Everybody gets spam, and a surprising number of people are spending time breaking it into lines and posting it as “spam poetry.” In fact, a Google search of “spam poetry” brings up approximately a jillion pages (all right, only 759,000, which is considerably less than a jillion).
There seem to be two types of spam poetry. One is poetry that’s assembled from the sales messages found in spam. Blogger and spam poet
Kristin Thomas is, arguably, the Spam Poetry Queen, cobbling together poems from the subject lines of spam she receives. Here’s one of my favorites:
Crazy Advice ...
Candyland, old times, new times, good times
Colon cleaner, sluts will love you,
Thou must medicate thyself.
Genitian, titian, titans, tits
indoctrination, doctinaire,
Getith thou prescription hereth.
Maggie Thomas, your xanax refill is ready.

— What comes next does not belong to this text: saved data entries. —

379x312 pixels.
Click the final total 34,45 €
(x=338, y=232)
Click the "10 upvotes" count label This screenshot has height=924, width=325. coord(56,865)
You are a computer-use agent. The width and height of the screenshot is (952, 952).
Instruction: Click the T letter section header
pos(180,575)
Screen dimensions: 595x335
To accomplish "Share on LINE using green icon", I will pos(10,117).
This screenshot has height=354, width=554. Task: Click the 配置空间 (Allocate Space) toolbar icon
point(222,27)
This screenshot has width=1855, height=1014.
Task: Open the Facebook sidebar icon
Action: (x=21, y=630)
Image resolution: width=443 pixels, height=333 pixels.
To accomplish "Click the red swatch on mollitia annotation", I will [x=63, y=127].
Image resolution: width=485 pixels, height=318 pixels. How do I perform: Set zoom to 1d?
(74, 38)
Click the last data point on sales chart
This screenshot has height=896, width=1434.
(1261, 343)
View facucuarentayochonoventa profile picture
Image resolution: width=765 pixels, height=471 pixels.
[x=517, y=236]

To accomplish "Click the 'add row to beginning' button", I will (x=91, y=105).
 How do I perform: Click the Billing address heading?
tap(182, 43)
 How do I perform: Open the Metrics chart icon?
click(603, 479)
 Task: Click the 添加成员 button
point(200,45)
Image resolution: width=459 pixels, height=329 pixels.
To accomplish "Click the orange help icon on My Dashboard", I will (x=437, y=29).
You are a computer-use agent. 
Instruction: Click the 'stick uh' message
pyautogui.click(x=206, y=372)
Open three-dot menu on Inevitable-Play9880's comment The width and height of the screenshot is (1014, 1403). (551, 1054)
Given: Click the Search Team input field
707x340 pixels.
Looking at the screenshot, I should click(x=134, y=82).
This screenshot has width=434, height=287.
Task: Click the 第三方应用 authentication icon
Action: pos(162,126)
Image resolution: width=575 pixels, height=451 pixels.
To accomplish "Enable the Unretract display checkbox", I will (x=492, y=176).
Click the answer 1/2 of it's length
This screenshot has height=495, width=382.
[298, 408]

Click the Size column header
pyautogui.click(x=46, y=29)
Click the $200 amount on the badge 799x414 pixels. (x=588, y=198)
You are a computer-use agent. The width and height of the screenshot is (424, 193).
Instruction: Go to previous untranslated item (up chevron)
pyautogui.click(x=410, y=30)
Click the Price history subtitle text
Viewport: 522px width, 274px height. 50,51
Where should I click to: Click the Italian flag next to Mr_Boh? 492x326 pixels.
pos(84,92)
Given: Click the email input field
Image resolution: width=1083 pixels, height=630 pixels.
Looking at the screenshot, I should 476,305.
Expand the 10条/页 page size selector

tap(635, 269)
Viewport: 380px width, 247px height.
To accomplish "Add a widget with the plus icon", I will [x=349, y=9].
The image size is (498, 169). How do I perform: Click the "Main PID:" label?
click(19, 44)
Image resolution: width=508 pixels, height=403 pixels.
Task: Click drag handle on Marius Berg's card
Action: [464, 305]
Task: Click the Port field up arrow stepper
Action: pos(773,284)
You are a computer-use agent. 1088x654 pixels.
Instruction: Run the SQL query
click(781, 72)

It’s worth noting that “Maggie” is Kristin Thomas’s dog. Even her dog receives spam!
There’s even a book of spam-inspired poetry,
I Am Spam by
Larry O. Dean, a Chicago poet. It’s unclear from the news article whether Dean’s poems are 100% pure spam, or if just the titles are spam.
The other kind of “spam poetry” involves the blocks of nonsense words that often appear in spam. You know, the strings and strings of often intriguing words like
lagniappe azure baboon hurling crustacean xenophobe rickettsia plangent. Yes, there’s a whole bunch of people out there who have begun to actually
read that stuff, and either find poetic language and quasi-thought in it, or who are willing to consider the whole chunk “poetry.”
As
this interesting article from the BBC notes, some spammers are even quoting chunks of public-domain literature in their e-mails, in an attempt to thwart spam filters by including sentences that lack words that would set off a filter (Viagra, penis, larger, longer, etc.) but still sound “human.”
Another hilarious article from across the pond (this one’s from
The Register) breaks down spam poetry into several types, including pedigree dog names, fortune cookie-esque messages, and news headlines. Brilliant!